→ Çalışma görevleri
1. Schneider Electric haberine göre şu ifadeler doğru mu: (a) Şirket Türkiye'de 1987 yılından bu yana hizmet veriyor. (b) Şirket dünyada 200'den fazla ülkede faaliyet gösteriyor. (c) Kocaeli Çayırova'daki fabrikada 2010 yılından itibaren üretim yapılıyor. Her biri için evet ya da hayır deyin ve kararı belirleyen sözleri metinden değiştirmeden alıntılayın.
2. Schneider Electric haberini son cümlesinden sonra sürdürün.

→ Kaynak metin
━━━━━━━━━━━━━━━━
Yüksek gerilim trafo üretimine odaklanan Schneider Electric, Ar-Ge’yi merkeze aldı
Endüstrileşme, şehirleşme ve dijitalleşme trendlerine paralel olarak artan enerji ihtiyacına cevap verebilmek amacıyla teknolojik çözümler geliştiren Schneider Electric, yüksek anma gücünde ve yüksek gerilim seviyesinde trafo üretimine odaklanarak, Ar-Ge’de büyümesini sürdürüyor.
Haber Merkezi |Ceylan DEMİR
KOCAELİ - Schneider Electric, 185 yıllık köklü bir tecrübeye sahip küresel bir marka olarak enerjinin güvenli, güvenilir, verimli ve çevreci bir şekilde yönetilmesinde aktif rol oynuyor. Dünyada 100’den fazla ülkede 135 bin çalışanı bulunuyor. Türkiye'de ise 1987 yılından bu yana hizmet veriyor. Manisa ve Gebze’de bulunan yeşil bina sertifikalı 2 üretim tesisi, bin 200’ün üzerinde çalışan ve 200’e yakın yerel iş ortağı ile faaliyet gösteriyor. 2010 yılından itibaren, dünyadaki en son yapılan trafo fabrikalarından birisi olarak Kocaeli Çayırova’daki fabrikasında üretimini sürdürüyor.
━━━━━━━━━━━━━━━━
→ Veri kümesi kesitleri
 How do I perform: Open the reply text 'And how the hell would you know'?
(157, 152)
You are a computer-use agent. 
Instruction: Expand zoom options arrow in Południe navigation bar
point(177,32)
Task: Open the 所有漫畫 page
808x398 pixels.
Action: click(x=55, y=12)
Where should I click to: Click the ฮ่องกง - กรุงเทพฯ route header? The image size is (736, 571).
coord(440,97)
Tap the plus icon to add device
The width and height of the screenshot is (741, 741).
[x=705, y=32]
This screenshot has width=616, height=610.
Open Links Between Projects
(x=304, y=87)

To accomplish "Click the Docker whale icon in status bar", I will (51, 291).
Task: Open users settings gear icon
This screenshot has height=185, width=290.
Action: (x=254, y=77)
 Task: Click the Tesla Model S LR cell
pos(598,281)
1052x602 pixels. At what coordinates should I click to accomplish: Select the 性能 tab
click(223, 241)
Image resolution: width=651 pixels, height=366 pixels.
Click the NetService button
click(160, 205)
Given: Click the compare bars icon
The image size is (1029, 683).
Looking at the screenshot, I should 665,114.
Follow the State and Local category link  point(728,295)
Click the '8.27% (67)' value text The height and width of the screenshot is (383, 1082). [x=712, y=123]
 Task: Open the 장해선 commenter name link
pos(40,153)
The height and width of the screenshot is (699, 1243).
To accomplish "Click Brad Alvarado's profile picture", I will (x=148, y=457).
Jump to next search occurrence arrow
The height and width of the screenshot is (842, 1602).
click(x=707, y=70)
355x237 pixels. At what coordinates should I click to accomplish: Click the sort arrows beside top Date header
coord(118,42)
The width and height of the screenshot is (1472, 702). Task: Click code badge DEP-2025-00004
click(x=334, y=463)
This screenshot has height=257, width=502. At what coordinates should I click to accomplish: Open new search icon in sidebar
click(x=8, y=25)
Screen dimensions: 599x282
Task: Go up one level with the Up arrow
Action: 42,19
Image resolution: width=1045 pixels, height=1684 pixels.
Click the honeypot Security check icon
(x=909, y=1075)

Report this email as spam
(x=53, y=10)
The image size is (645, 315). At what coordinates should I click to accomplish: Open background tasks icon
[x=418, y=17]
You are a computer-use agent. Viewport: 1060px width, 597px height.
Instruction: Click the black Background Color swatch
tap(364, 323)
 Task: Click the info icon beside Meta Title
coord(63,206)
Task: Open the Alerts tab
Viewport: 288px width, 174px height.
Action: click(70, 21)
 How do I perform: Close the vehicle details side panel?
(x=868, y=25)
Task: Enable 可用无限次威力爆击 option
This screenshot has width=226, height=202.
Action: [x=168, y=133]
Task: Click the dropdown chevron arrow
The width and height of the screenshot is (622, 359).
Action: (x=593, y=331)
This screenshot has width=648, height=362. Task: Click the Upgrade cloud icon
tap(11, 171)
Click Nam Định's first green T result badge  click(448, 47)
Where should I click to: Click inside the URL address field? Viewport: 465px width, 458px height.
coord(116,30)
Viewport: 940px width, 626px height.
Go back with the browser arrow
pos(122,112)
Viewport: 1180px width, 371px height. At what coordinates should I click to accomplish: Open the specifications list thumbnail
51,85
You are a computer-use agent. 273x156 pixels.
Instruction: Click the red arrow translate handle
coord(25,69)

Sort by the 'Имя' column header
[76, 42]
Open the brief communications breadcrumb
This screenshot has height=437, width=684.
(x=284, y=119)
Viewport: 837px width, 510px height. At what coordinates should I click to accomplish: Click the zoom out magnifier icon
━━━━━━━━━━━━━━━━
→ Alıştırma yanıtları
1.
(a) Evet: "Türkiye'de ise 1987 yılından bu yana hizmet veriyor."
(b) Hayır: "Dünyada 100’den fazla ülkede 135 bin çalışanı bulunuyor."
(c) Evet: "2010 yılından itibaren, dünyadaki en son yapılan trafo fabrikalarından birisi olarak Kocaeli Çayırova’daki fabrikasında üretimini sürdürüyor."

2.
Üretim hacmini artırmak ve pazarın ihtiyaçlarına daha verimli ürünler ile çözüm üretebilmek için Ar-Ge yatırımlarının artırılmasına önem verdiklerini belirten Schneider Electric Fabrika Direktörü Abhilash Mishra, “ Schneider Electric olarak kendimizi Avrupa ülkelerinin yeni standardı olan düşük kayıplı trafolar üretimine adapte etmiştik. Bunun yanı sıra geleneksel pazarımız olan petrol ve gaz sektöründe patlamaya haiz ortamlarda ve farklı muhit sıcaklıklarında çalışacak yüksek anma gücünde ve yüksek gerilim seviyesinde trafo talepleri gelmeye başladı. Yenilenebilir enerji kaynaklarından rüzgâr türbinleri için yüksek anma gücünde ve boyut sınırlaması olan trafo talepleri gelmekte. Bu talepleri Ar-Ge, dizayn ve imalat olarak karşıladık ve trafolarımızı dünyanın çeşitli ülkelerindeki sahalara göndermeye başladık” dedi.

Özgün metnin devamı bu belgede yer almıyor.